[[ Dataset records, beginning ]]
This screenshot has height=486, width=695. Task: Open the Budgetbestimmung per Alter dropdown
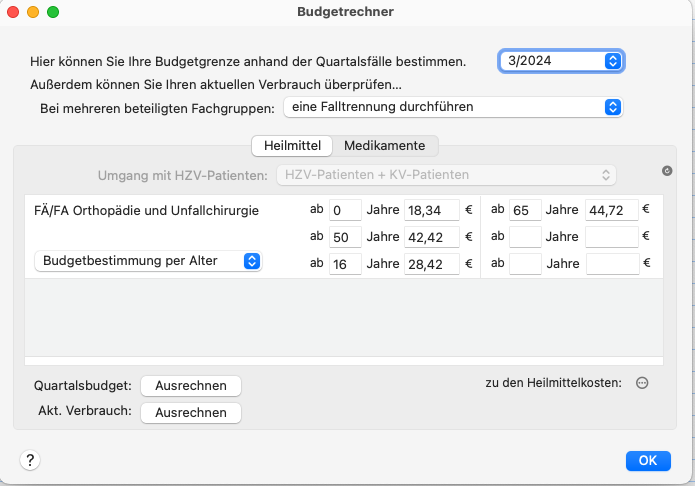148,261
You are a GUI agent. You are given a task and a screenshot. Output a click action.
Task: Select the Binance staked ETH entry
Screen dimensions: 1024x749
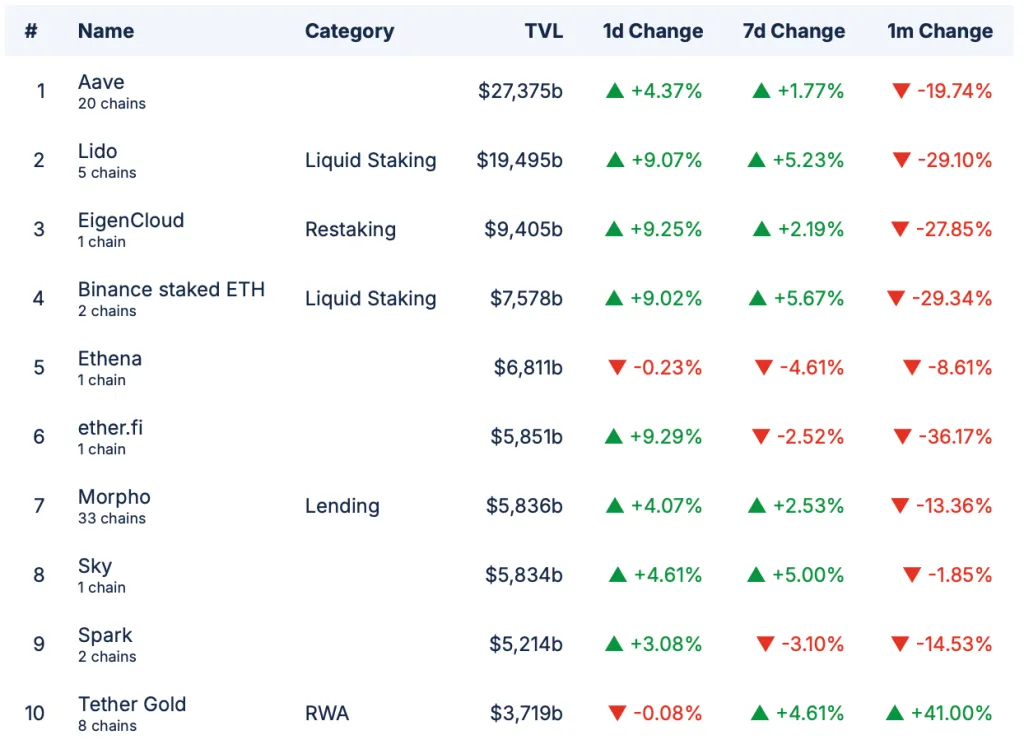[x=171, y=289]
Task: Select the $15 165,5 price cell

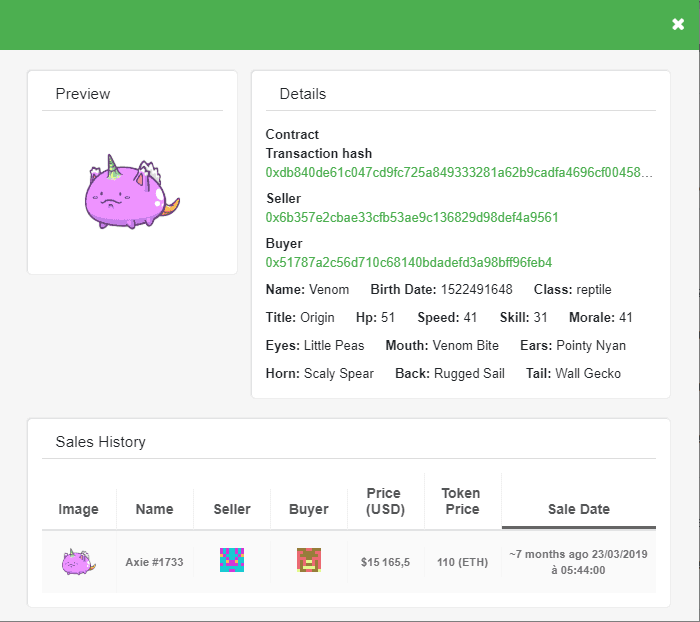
[[ Dataset records, end ]]
▶ The problem
Go through the records above, find every line with the word "Select", and list those lines.

▶ Expected output
Task: Select the Binance staked ETH entry
Task: Select the $15 165,5 price cell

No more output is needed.